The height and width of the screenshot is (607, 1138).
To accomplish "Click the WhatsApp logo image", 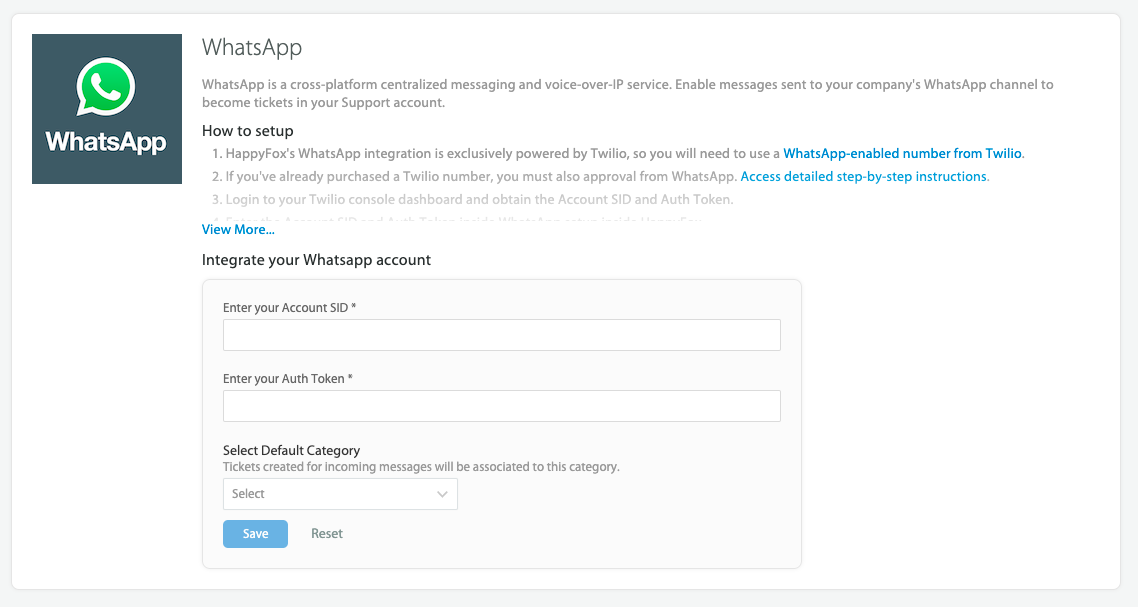I will [107, 109].
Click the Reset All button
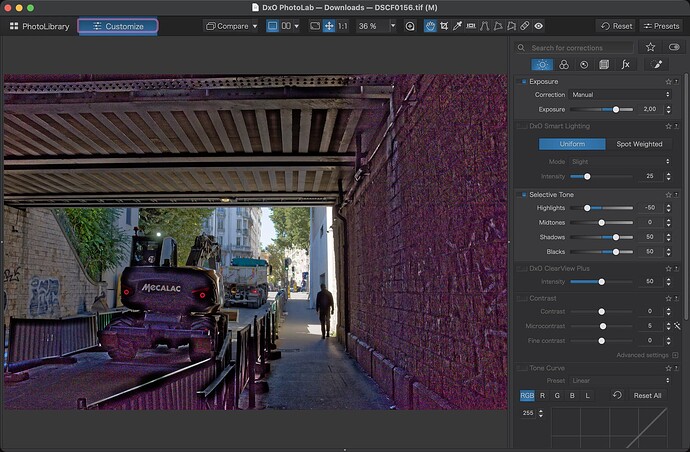Image resolution: width=690 pixels, height=452 pixels. pos(647,395)
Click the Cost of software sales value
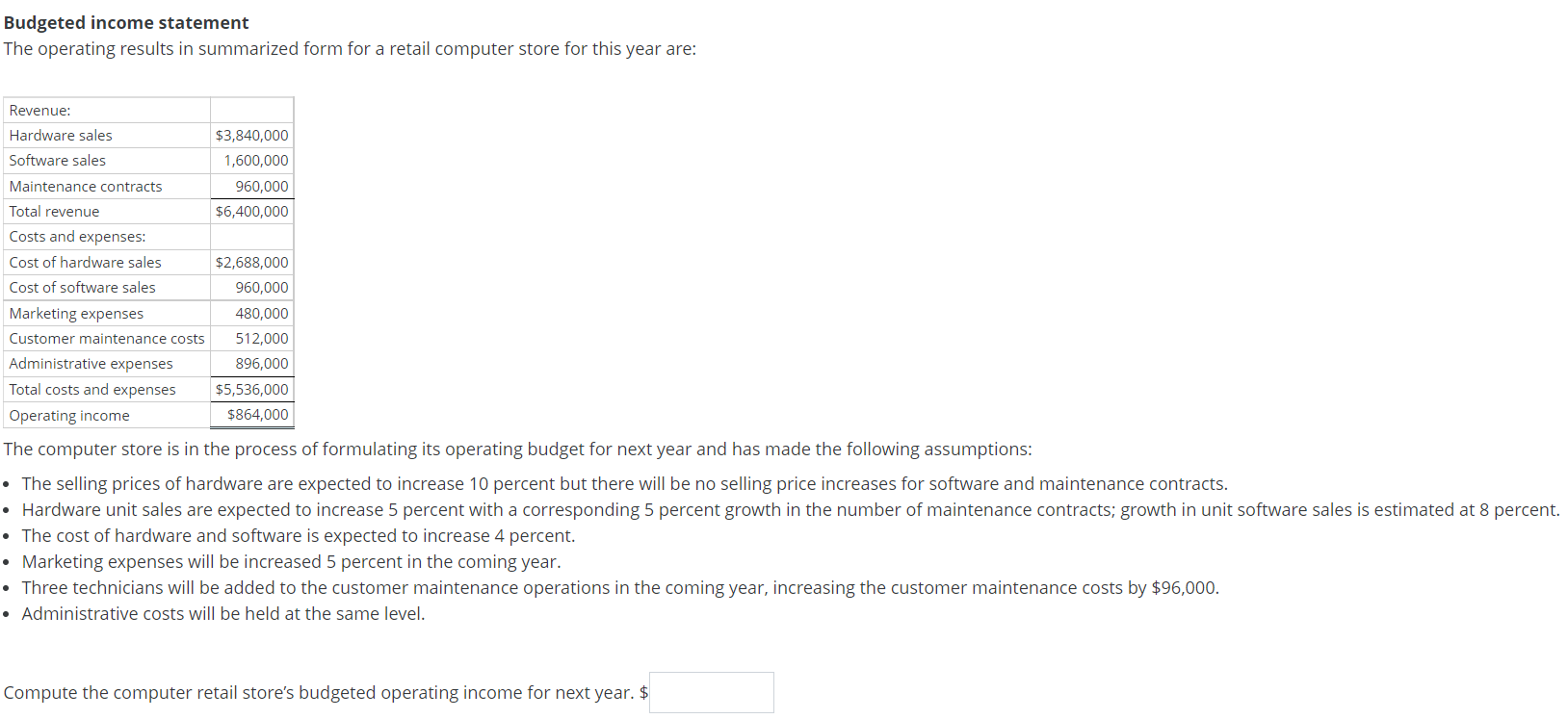 (264, 287)
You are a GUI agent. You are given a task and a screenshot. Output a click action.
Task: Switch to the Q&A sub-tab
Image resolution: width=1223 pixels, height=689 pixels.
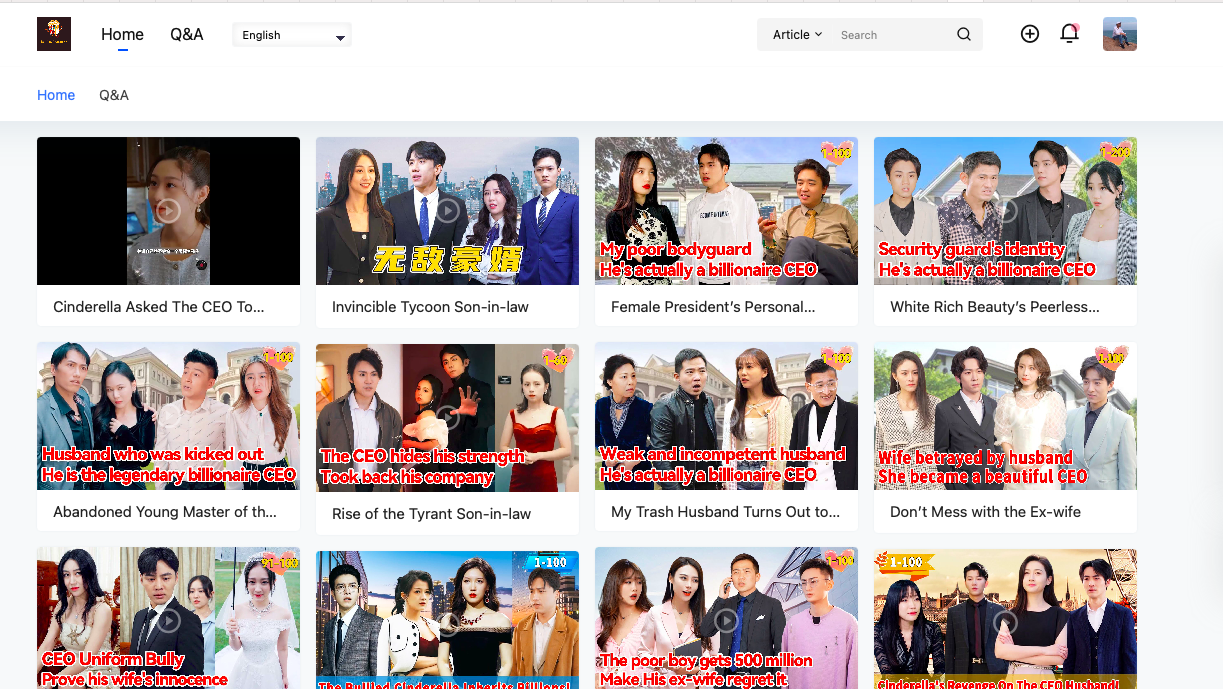[114, 95]
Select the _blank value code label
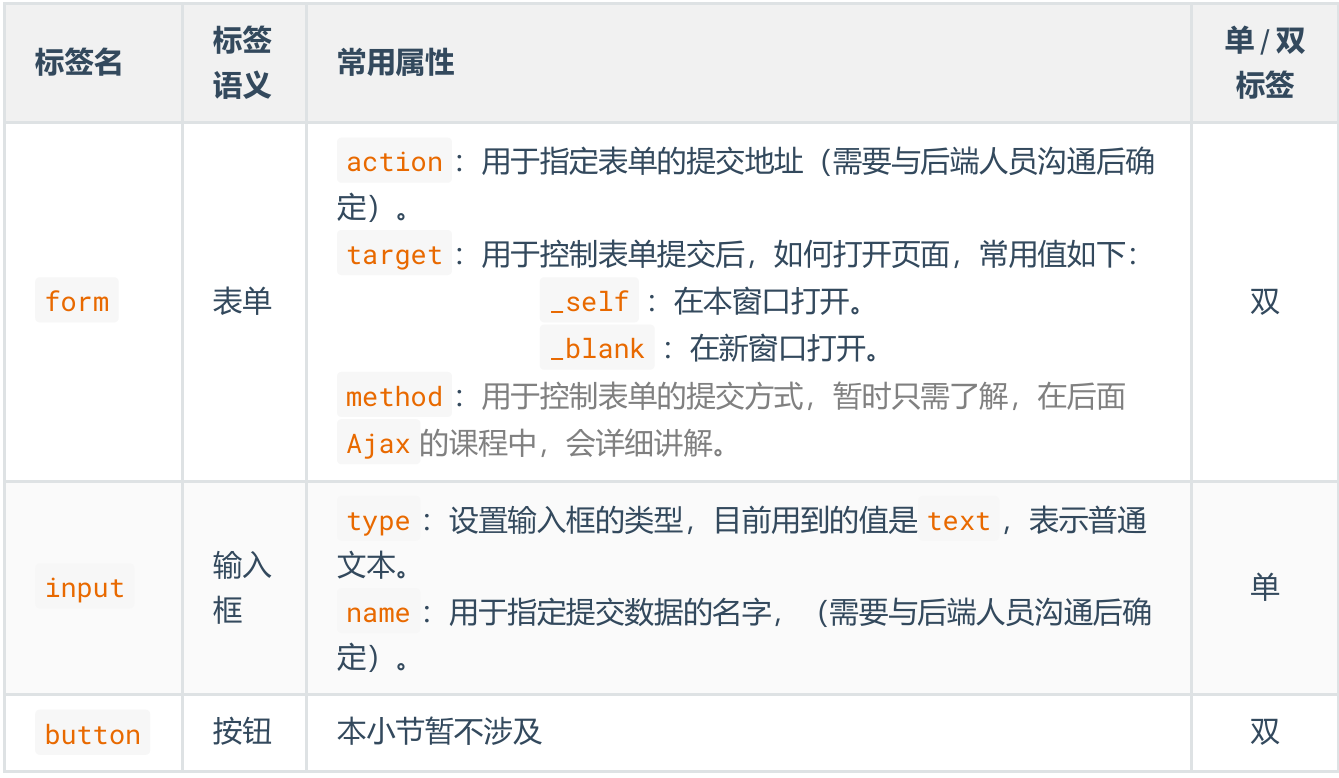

****************

__Work instructions__
Your copy should start at the line with "Click the Reset All button", stop at the last line of the listing above, match exactly, and contain no pictures.

__Exercise response__
Click the Reset All button
Image resolution: width=690 pixels, height=452 pixels. pos(647,395)
Click the Cost of software sales value
 (264, 287)
You are a GUI agent. You are given a task and a screenshot. Output a click action.
Task: Switch to the Q&A sub-tab
Image resolution: width=1223 pixels, height=689 pixels.
[114, 95]
Select the _blank value code label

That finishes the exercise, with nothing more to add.